B] SCHEMAS DE TECHNIQUES DE REPRISES CHIRURGICALES :
1°/ Tunnel tibial évasé en avant
Gros greffon tibial ou vis d'interférence placé en avant

Fig : Greffon tibial positionné en avant
2°/ Nouveau tunnel tibial décalé en dehors

Fig : Vis d'interférence tibiale positionnée en arrière
3°/ Ostéolyse majeure du tunnel tibial

Fig : Greffe tibiale placée par arthrotomie
4°/ Reprise du tunnel fémoral par la technique de gouttière en "over the top"

Fig : Technique de gouttière en "over-the-top"
5°/ Nouveau tunnel fémoral et fixation du greffon par une deuxième vis.

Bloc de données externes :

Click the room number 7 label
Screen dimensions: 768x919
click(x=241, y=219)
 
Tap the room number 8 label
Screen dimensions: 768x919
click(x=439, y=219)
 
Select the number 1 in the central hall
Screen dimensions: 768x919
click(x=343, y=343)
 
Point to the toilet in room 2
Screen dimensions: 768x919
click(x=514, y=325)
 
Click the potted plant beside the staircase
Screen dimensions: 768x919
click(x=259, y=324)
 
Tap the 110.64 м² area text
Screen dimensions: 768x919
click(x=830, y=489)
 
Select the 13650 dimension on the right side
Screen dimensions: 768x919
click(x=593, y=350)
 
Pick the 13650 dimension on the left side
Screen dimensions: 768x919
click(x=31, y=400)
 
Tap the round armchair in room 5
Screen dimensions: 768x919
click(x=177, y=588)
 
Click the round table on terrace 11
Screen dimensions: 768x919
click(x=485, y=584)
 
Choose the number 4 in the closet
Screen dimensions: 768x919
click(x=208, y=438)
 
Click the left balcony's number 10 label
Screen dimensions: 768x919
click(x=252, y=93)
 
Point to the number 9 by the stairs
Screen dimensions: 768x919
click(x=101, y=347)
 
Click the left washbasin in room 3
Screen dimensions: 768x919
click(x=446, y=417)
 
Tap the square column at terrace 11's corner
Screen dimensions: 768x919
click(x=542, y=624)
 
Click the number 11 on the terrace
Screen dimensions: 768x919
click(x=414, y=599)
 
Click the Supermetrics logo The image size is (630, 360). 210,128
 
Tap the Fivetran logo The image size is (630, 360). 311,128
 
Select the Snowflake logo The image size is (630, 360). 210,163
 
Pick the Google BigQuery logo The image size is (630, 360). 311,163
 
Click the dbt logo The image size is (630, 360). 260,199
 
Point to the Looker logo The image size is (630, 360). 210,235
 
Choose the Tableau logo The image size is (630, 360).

Fig : utilisation de deux vis dinterférence fémorales (12)
6°/ Nouveau tunnel fémoral : changement d'orientation et de technique

Fig : comparaison de lorientation du tunnel fémoral selon la technique utilisée ( de dedans en dehors ou de dehors en dedans) (12).
7°/ Greffon adapté à une ostéolyse modérée

Fig : le greffon tibial a été volontairement surdimensionné pour compenser lostéolyse du tunnel et éviter ainsi le recours à une greffe.
V - INTERVENIR EN UN OU DEUX TEMPS
La reprise d'une ligamentoplastie inta-articulaire du genou doit au mieux se faire en un temps, mais deux cas de figure peuvent amener le chirurgien à réaliser cette intervention en deux temps :
L'ostéolyse :
Lorsqu'elle prend des dimensions très importantes, la greffe nécessite alors une intervention à elle seule, et le plus souvent à ciel ouvert pour encastrer un greffon.Cela nécessite plusieurs semaines de consolidation avant que l'on puisse creuser en son sein un nouveau tunnel. Ce cas reste exceptionnel.
La synovite :
Parfois la synoviale présente un aspect hypertrophique, en particulier dans les reprises de ligament synthétique en Dacron ou en carbone. On peut retrouver des synovites " villo-nodulaires " à corps étranger responsables d'une lyse osseuse et de débris de particules.
Dans ces cas une synovectomie sub-totale est parfois nécessaire mais la reprise chirurgicale pour une laxité peut se trouver compromise en raison du risque de raideur post-opératoire et d'un fort taux d'échec.
Dans les cas moins évolués, une simple synovectomie partielle est nécessaire et l'intervention peut être réalisée en un temps.